Gli agenti del Commissariato di P.S. di Avola, coordinati dalla Procura dei Minori di Catania, hanno identificato cinque minori, ritenuti gravemente indiziati di essere gli autori del brutale pestaggio perpetrato ai danni di una giovane ragazza di colore nella frequentata zona di viale Pierasanti Mattarella
Le scrupolose indagini della Polizia Giudiziaria hanno permesso di individuare i presunti responsabili: si tratta di quattro ragazze e un ragazzo, di età compresa tra i 13 ed i 15 anni. L’identificazione è stata possibile grazie all’analisi delle immagini delle telecamere di videosorveglianza della zona e dei numerosi video dell’aggressione diffusi su varie piattaforme social.
Un aspetto particolarmente inquietante emerso dalle indagini, sottolinea la Polizia, è che “durante le violenze, diversi altri giovani riprendevano la scena con i telefonini senza intervenire“. L’aggressione sarebbe terminata solo quando la vittima, “ormai a terra e colpita con calci anche alla testa“, è stata soccorsa da un’altra ragazza che ha invitato gli aggressori a fermarsi.
Indagini sul movente, possibile aggravante razziale
Il movente dell’aggressione è ancora al vaglio degli inquirenti, che stanno anche valutando la posizione di altri giovani eventualmente coinvolti a vario titolo nell’episodio.
Al momento, i minori identificati che hanno compiuto i 14 anni sono indiziati del reato di lesioni personali. Gli investigatori non escludono, allo stato attuale delle indagini, che possa essere contestata anche l’aggravante razziale.

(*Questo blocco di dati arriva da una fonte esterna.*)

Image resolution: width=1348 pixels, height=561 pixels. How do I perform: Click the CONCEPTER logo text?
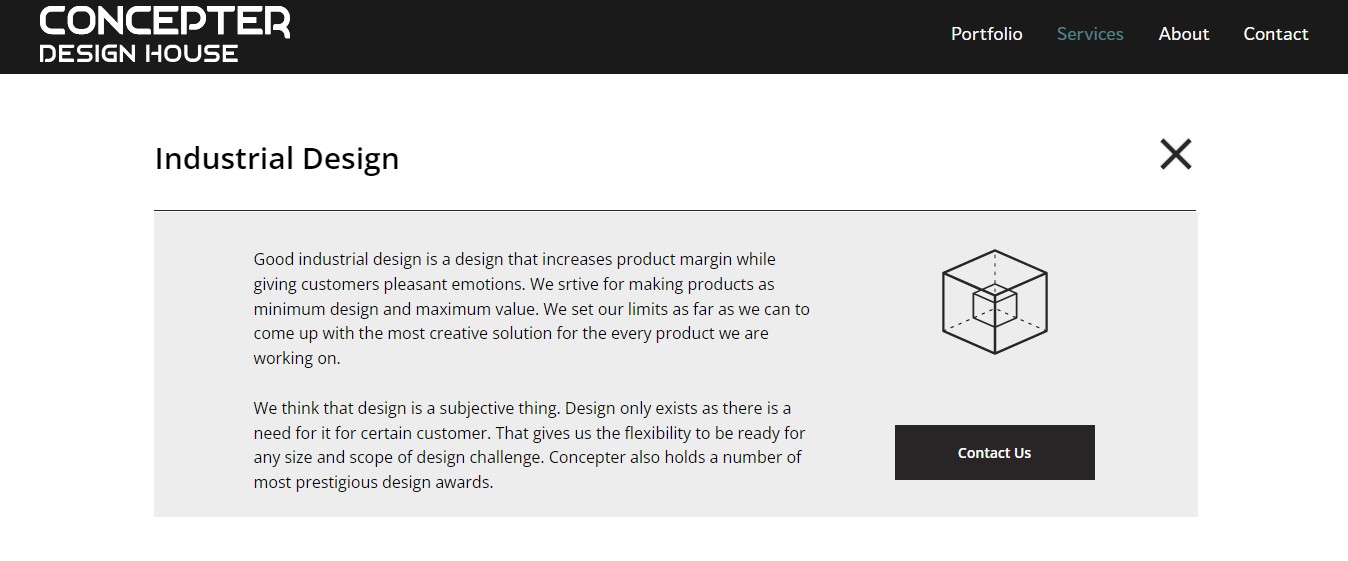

Si fa presente, inoltre, come precisato dagli inquirenti, che anche per i soggetti infraquattordicenni coinvolti, la legge prevede che il Giudice competente possa esprimere un giudizio di pericolosità sociale, con tutte le conseguenze previste dalla normativa minorile. Le indagini proseguono sotto la direzione della Procura per i Minorenni di Catania per chiarire tutti i contorni della vicenda.